WORK TASK
The response must consist of the records below, copied exactly.

※

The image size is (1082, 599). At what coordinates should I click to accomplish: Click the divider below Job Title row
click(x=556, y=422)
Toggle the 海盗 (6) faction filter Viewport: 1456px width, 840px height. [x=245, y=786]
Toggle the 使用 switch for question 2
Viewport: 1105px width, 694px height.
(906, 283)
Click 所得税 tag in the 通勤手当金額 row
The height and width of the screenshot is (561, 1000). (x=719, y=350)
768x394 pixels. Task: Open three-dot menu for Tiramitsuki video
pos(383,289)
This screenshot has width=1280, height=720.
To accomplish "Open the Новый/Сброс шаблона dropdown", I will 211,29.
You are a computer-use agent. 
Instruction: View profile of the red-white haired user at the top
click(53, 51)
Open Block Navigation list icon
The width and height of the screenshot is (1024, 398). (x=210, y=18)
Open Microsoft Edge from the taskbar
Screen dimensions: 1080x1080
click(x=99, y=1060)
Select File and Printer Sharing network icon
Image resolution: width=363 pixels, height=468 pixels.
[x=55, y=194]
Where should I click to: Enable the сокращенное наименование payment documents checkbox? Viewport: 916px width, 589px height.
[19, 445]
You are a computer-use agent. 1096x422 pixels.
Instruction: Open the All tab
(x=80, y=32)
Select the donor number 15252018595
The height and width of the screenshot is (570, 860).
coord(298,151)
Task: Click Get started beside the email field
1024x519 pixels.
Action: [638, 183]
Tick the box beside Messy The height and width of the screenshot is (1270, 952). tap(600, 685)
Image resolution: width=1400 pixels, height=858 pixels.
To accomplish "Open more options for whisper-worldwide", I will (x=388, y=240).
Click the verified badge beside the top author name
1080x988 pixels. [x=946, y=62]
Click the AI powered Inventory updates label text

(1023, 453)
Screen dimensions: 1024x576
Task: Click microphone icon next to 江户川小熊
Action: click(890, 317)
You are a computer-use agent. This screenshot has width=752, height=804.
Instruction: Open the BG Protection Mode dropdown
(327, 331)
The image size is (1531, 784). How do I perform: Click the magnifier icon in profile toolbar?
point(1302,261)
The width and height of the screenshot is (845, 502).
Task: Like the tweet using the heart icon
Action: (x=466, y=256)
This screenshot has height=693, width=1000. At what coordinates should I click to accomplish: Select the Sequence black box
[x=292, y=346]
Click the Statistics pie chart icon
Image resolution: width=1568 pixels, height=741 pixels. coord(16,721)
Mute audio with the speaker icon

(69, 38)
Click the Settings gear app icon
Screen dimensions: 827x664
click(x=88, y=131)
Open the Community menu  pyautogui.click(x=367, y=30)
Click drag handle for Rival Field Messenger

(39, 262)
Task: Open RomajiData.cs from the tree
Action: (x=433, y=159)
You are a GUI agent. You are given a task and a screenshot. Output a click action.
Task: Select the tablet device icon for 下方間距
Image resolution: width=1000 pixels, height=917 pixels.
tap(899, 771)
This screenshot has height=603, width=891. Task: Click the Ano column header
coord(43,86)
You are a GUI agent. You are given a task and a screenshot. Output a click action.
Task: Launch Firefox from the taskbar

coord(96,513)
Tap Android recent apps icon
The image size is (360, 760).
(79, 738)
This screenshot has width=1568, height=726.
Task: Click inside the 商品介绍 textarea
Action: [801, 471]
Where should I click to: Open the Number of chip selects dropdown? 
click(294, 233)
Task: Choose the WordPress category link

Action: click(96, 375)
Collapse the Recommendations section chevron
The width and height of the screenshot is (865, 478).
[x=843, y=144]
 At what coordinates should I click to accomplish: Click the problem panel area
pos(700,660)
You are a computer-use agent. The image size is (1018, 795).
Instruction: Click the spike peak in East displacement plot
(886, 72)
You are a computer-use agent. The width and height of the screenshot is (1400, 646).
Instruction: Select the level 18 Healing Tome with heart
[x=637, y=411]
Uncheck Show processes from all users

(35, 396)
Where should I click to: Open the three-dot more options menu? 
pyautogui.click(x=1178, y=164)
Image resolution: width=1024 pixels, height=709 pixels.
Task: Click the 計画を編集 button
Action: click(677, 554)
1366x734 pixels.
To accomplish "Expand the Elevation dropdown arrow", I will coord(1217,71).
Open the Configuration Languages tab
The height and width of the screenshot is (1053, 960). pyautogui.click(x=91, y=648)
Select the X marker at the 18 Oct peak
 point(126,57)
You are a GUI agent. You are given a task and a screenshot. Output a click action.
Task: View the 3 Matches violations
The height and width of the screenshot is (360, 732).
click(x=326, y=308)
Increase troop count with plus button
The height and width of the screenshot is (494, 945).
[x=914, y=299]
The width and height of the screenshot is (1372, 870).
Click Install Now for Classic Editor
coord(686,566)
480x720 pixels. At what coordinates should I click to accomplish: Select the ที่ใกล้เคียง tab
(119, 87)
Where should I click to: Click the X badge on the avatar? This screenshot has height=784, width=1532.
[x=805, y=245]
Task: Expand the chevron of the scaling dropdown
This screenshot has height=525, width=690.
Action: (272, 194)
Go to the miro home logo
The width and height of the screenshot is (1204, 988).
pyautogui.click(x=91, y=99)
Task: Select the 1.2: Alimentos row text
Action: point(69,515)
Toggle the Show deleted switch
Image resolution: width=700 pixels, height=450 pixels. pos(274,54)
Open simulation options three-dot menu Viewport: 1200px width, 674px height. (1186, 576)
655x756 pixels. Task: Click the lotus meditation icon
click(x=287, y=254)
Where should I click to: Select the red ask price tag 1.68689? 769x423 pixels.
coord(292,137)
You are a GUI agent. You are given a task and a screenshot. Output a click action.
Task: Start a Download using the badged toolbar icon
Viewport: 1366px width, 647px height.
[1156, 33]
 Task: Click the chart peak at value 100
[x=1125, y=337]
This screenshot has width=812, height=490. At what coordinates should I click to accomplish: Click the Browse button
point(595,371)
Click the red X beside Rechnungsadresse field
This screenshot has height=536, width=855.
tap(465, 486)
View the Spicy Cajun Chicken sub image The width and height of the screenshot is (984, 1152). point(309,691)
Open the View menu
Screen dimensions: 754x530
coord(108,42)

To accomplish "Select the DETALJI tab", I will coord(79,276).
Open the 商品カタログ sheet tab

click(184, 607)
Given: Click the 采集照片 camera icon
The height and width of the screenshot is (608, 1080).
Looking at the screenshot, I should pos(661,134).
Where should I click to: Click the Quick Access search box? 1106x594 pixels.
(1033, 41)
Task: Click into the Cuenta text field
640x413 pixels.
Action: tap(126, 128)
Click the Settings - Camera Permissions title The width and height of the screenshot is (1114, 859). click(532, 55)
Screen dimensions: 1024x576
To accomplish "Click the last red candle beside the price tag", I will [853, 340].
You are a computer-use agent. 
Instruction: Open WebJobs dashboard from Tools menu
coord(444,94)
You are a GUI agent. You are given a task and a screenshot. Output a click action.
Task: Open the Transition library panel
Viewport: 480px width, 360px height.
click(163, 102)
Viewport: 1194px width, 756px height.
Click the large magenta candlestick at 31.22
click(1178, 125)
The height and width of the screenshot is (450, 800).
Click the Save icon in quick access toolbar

※

RESULT OF THIS EXERCISE
The image size is (1082, 599). At what coordinates should I click to accomplish: Click the divider below Job Title row
click(x=556, y=422)
Toggle the 海盗 (6) faction filter Viewport: 1456px width, 840px height. [x=245, y=786]
Toggle the 使用 switch for question 2
Viewport: 1105px width, 694px height.
(906, 283)
Click 所得税 tag in the 通勤手当金額 row
The height and width of the screenshot is (561, 1000). (x=719, y=350)
768x394 pixels. Task: Open three-dot menu for Tiramitsuki video
pos(383,289)
This screenshot has width=1280, height=720.
To accomplish "Open the Новый/Сброс шаблона dropdown", I will 211,29.
You are a computer-use agent. 
Instruction: View profile of the red-white haired user at the top
click(53, 51)
Open Block Navigation list icon
The width and height of the screenshot is (1024, 398). (x=210, y=18)
Open Microsoft Edge from the taskbar
Screen dimensions: 1080x1080
click(x=99, y=1060)
Select File and Printer Sharing network icon
Image resolution: width=363 pixels, height=468 pixels.
[x=55, y=194]
Where should I click to: Enable the сокращенное наименование payment documents checkbox? Viewport: 916px width, 589px height.
[19, 445]
You are a computer-use agent. 1096x422 pixels.
Instruction: Open the All tab
(x=80, y=32)
Select the donor number 15252018595
The height and width of the screenshot is (570, 860).
coord(298,151)
Task: Click Get started beside the email field
1024x519 pixels.
Action: [638, 183]
Tick the box beside Messy The height and width of the screenshot is (1270, 952). tap(600, 685)
Image resolution: width=1400 pixels, height=858 pixels.
To accomplish "Open more options for whisper-worldwide", I will (x=388, y=240).
Click the verified badge beside the top author name
1080x988 pixels. [x=946, y=62]
Click the AI powered Inventory updates label text

(1023, 453)
Screen dimensions: 1024x576
Task: Click microphone icon next to 江户川小熊
Action: click(890, 317)
You are a computer-use agent. This screenshot has width=752, height=804.
Instruction: Open the BG Protection Mode dropdown
(327, 331)
The image size is (1531, 784). How do I perform: Click the magnifier icon in profile toolbar?
point(1302,261)
The width and height of the screenshot is (845, 502).
Task: Like the tweet using the heart icon
Action: (x=466, y=256)
This screenshot has height=693, width=1000. At what coordinates should I click to accomplish: Select the Sequence black box
[x=292, y=346]
Click the Statistics pie chart icon
Image resolution: width=1568 pixels, height=741 pixels. coord(16,721)
Mute audio with the speaker icon

(69, 38)
Click the Settings gear app icon
Screen dimensions: 827x664
click(x=88, y=131)
Open the Community menu  pyautogui.click(x=367, y=30)
Click drag handle for Rival Field Messenger

(39, 262)
Task: Open RomajiData.cs from the tree
Action: (x=433, y=159)
You are a GUI agent. You are given a task and a screenshot. Output a click action.
Task: Select the tablet device icon for 下方間距
Image resolution: width=1000 pixels, height=917 pixels.
tap(899, 771)
This screenshot has height=603, width=891. Task: Click the Ano column header
coord(43,86)
You are a GUI agent. You are given a task and a screenshot. Output a click action.
Task: Launch Firefox from the taskbar

coord(96,513)
Tap Android recent apps icon
The image size is (360, 760).
(79, 738)
This screenshot has width=1568, height=726.
Task: Click inside the 商品介绍 textarea
Action: [801, 471]
Where should I click to: Open the Number of chip selects dropdown? 
click(294, 233)
Task: Choose the WordPress category link

Action: click(96, 375)
Collapse the Recommendations section chevron
The width and height of the screenshot is (865, 478).
[x=843, y=144]
 At what coordinates should I click to accomplish: Click the problem panel area
pos(700,660)
You are a computer-use agent. The image size is (1018, 795).
Instruction: Click the spike peak in East displacement plot
(886, 72)
You are a computer-use agent. The width and height of the screenshot is (1400, 646).
Instruction: Select the level 18 Healing Tome with heart
[x=637, y=411]
Uncheck Show processes from all users

(35, 396)
Where should I click to: Open the three-dot more options menu? 
pyautogui.click(x=1178, y=164)
Image resolution: width=1024 pixels, height=709 pixels.
Task: Click the 計画を編集 button
Action: click(677, 554)
1366x734 pixels.
To accomplish "Expand the Elevation dropdown arrow", I will coord(1217,71).
Open the Configuration Languages tab
The height and width of the screenshot is (1053, 960). pyautogui.click(x=91, y=648)
Select the X marker at the 18 Oct peak
 point(126,57)
You are a GUI agent. You are given a task and a screenshot. Output a click action.
Task: View the 3 Matches violations
The height and width of the screenshot is (360, 732).
click(x=326, y=308)
Increase troop count with plus button
The height and width of the screenshot is (494, 945).
[x=914, y=299]
The width and height of the screenshot is (1372, 870).
Click Install Now for Classic Editor
coord(686,566)
480x720 pixels. At what coordinates should I click to accomplish: Select the ที่ใกล้เคียง tab
(119, 87)
Where should I click to: Click the X badge on the avatar? This screenshot has height=784, width=1532.
[x=805, y=245]
Task: Expand the chevron of the scaling dropdown
This screenshot has height=525, width=690.
Action: (272, 194)
Go to the miro home logo
The width and height of the screenshot is (1204, 988).
pyautogui.click(x=91, y=99)
Task: Select the 1.2: Alimentos row text
Action: point(69,515)
Toggle the Show deleted switch
Image resolution: width=700 pixels, height=450 pixels. pos(274,54)
Open simulation options three-dot menu Viewport: 1200px width, 674px height. (1186, 576)
655x756 pixels. Task: Click the lotus meditation icon
click(x=287, y=254)
Where should I click to: Select the red ask price tag 1.68689? 769x423 pixels.
coord(292,137)
You are a GUI agent. You are given a task and a screenshot. Output a click action.
Task: Start a Download using the badged toolbar icon
Viewport: 1366px width, 647px height.
[1156, 33]
 Task: Click the chart peak at value 100
[x=1125, y=337]
This screenshot has width=812, height=490. At what coordinates should I click to accomplish: Click the Browse button
point(595,371)
Click the red X beside Rechnungsadresse field
This screenshot has height=536, width=855.
tap(465, 486)
View the Spicy Cajun Chicken sub image The width and height of the screenshot is (984, 1152). point(309,691)
Open the View menu
Screen dimensions: 754x530
coord(108,42)

To accomplish "Select the DETALJI tab", I will coord(79,276).
Open the 商品カタログ sheet tab

click(184, 607)
Given: Click the 采集照片 camera icon
The height and width of the screenshot is (608, 1080).
Looking at the screenshot, I should pos(661,134).
Where should I click to: Click the Quick Access search box? 1106x594 pixels.
(1033, 41)
Task: Click into the Cuenta text field
640x413 pixels.
Action: tap(126, 128)
Click the Settings - Camera Permissions title The width and height of the screenshot is (1114, 859). click(532, 55)
Screen dimensions: 1024x576
To accomplish "Click the last red candle beside the price tag", I will [853, 340].
You are a computer-use agent. 
Instruction: Open WebJobs dashboard from Tools menu
coord(444,94)
You are a GUI agent. You are given a task and a screenshot. Output a click action.
Task: Open the Transition library panel
Viewport: 480px width, 360px height.
click(163, 102)
Viewport: 1194px width, 756px height.
Click the large magenta candlestick at 31.22
click(1178, 125)
The height and width of the screenshot is (450, 800).
Click the Save icon in quick access toolbar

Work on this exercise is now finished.